The required output is the line containing "Where should I click to: Click the PLZ*" followed by every later line through the end of the data, all reproduced exactly.

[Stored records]
_ _ _ _

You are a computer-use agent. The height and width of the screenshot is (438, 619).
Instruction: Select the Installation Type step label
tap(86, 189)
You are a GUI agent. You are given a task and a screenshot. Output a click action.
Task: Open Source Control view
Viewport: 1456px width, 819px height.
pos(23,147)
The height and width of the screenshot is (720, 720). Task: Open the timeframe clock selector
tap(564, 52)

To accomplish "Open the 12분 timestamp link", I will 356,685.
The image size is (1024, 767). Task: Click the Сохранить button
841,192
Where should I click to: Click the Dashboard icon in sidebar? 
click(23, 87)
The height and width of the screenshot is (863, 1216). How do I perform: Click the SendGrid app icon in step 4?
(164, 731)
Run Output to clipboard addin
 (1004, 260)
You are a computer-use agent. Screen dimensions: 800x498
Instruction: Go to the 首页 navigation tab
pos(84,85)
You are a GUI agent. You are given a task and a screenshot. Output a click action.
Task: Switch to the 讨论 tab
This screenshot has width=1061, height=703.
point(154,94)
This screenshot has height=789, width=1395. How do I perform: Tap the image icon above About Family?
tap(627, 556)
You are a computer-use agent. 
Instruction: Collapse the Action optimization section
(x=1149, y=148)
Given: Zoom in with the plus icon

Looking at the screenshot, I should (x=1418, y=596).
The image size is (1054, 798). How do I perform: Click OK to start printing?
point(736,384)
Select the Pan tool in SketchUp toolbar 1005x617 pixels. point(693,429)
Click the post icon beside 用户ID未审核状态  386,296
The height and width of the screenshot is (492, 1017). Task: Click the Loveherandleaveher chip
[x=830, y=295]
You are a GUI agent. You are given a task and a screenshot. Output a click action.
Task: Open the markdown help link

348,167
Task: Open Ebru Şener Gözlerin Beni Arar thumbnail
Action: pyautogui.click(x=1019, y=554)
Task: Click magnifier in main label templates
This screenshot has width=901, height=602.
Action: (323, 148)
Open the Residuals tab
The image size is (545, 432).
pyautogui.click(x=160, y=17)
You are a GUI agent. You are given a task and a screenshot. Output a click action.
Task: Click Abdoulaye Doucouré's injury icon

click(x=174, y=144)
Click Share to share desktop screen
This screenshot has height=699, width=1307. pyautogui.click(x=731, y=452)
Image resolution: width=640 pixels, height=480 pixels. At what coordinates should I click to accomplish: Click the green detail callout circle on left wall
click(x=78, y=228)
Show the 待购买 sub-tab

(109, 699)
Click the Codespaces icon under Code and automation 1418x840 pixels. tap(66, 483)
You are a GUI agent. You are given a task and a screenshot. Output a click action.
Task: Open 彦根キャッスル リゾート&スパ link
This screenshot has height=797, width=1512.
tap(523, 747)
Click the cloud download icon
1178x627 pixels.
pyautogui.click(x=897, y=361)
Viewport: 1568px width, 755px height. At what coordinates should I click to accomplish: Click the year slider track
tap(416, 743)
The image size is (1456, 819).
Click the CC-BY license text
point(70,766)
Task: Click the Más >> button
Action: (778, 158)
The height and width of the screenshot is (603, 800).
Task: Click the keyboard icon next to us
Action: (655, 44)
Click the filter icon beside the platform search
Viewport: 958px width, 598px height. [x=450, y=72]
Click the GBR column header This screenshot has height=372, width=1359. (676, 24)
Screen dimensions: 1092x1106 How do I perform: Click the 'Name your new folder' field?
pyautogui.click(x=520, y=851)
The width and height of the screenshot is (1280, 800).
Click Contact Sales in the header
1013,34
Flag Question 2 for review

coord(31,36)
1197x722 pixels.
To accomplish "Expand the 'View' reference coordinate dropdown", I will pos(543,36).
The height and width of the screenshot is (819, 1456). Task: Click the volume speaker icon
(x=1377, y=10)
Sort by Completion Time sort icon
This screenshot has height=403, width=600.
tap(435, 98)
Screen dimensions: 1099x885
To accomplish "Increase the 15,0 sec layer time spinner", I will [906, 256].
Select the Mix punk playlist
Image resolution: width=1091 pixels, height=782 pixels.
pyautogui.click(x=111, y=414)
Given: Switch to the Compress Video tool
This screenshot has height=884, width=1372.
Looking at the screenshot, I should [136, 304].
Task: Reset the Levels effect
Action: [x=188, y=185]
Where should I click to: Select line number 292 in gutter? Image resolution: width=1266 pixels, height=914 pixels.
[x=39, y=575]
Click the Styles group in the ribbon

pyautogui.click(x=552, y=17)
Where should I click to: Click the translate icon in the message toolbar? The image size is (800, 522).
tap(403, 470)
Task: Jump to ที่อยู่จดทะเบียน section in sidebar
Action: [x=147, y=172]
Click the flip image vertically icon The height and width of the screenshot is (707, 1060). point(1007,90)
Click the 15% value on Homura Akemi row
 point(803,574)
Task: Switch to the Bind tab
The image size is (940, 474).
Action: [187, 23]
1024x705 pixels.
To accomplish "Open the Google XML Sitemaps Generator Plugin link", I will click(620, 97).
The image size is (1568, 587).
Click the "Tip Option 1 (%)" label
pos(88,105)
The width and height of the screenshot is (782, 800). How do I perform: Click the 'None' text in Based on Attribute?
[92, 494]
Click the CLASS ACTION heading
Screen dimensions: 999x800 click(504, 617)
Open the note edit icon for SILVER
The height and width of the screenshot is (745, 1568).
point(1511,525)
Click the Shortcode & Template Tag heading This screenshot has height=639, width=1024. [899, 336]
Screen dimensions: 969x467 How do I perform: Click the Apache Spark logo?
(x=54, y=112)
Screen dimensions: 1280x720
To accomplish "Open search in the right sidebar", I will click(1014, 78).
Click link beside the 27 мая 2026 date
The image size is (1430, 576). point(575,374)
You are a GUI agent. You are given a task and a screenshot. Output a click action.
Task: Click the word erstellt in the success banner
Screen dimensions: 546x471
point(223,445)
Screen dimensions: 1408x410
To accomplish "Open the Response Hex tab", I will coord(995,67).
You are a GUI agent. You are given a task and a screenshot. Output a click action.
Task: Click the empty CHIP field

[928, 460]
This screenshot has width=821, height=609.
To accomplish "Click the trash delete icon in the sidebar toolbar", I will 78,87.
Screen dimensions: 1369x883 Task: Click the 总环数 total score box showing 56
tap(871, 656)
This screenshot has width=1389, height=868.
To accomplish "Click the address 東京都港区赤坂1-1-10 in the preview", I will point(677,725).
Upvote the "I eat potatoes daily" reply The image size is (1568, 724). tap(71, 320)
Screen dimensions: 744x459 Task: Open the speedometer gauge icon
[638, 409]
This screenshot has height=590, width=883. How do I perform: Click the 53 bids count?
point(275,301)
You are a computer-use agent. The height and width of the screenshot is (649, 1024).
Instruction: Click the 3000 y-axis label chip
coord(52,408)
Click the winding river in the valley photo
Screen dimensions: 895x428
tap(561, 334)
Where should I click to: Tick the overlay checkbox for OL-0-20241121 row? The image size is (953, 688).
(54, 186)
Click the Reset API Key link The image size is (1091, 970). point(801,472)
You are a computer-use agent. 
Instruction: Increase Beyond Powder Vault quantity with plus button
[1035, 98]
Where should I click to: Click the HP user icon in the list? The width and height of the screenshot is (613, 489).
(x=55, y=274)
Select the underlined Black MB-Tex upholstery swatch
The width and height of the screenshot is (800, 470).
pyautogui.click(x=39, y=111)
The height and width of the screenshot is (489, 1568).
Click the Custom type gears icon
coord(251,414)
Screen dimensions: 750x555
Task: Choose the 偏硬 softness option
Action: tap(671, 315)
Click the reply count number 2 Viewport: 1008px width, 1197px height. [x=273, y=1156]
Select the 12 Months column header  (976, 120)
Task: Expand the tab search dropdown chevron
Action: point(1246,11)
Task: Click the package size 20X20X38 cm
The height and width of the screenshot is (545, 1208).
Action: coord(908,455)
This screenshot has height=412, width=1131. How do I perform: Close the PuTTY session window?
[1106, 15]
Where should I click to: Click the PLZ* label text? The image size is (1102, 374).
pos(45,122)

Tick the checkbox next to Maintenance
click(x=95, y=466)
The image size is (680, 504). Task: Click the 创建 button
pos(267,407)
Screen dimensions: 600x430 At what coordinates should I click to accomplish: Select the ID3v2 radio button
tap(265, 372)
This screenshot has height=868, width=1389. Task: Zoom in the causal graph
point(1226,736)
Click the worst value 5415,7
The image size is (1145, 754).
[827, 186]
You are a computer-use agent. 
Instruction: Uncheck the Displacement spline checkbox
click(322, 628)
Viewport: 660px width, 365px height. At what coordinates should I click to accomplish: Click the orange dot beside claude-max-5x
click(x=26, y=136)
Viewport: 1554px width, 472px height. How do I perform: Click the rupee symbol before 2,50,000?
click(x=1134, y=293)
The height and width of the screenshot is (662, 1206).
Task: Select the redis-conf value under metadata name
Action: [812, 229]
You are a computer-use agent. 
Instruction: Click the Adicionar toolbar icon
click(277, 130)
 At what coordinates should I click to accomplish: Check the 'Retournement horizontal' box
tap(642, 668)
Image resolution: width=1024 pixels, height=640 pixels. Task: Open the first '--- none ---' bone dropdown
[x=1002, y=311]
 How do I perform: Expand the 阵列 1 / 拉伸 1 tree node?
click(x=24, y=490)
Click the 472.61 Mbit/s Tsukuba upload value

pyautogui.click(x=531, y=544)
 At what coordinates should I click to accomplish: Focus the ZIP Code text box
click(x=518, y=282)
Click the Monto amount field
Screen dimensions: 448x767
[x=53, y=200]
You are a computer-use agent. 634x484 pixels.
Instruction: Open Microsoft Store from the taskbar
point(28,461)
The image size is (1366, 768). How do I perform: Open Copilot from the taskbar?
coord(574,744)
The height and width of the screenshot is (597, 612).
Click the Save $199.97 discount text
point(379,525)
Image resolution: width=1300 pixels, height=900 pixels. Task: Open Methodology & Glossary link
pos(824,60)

_ _ _ _

> Response to this task:
Where should I click to: Click the PLZ* label text? The image size is (1102, 374).
pos(45,122)

Tick the checkbox next to Maintenance
click(x=95, y=466)
The image size is (680, 504). Task: Click the 创建 button
pos(267,407)
Screen dimensions: 600x430 At what coordinates should I click to accomplish: Select the ID3v2 radio button
tap(265, 372)
This screenshot has height=868, width=1389. Task: Zoom in the causal graph
point(1226,736)
Click the worst value 5415,7
The image size is (1145, 754).
[827, 186]
You are a computer-use agent. 
Instruction: Uncheck the Displacement spline checkbox
click(322, 628)
Viewport: 660px width, 365px height. At what coordinates should I click to accomplish: Click the orange dot beside claude-max-5x
click(x=26, y=136)
Viewport: 1554px width, 472px height. How do I perform: Click the rupee symbol before 2,50,000?
click(x=1134, y=293)
The height and width of the screenshot is (662, 1206).
Task: Select the redis-conf value under metadata name
Action: [812, 229]
You are a computer-use agent. 
Instruction: Click the Adicionar toolbar icon
click(277, 130)
 At what coordinates should I click to accomplish: Check the 'Retournement horizontal' box
tap(642, 668)
Image resolution: width=1024 pixels, height=640 pixels. Task: Open the first '--- none ---' bone dropdown
[x=1002, y=311]
 How do I perform: Expand the 阵列 1 / 拉伸 1 tree node?
click(x=24, y=490)
Click the 472.61 Mbit/s Tsukuba upload value

pyautogui.click(x=531, y=544)
 At what coordinates should I click to accomplish: Focus the ZIP Code text box
click(x=518, y=282)
Click the Monto amount field
Screen dimensions: 448x767
[x=53, y=200]
You are a computer-use agent. 634x484 pixels.
Instruction: Open Microsoft Store from the taskbar
point(28,461)
The image size is (1366, 768). How do I perform: Open Copilot from the taskbar?
coord(574,744)
The height and width of the screenshot is (597, 612).
Click the Save $199.97 discount text
point(379,525)
Image resolution: width=1300 pixels, height=900 pixels. Task: Open Methodology & Glossary link
pos(824,60)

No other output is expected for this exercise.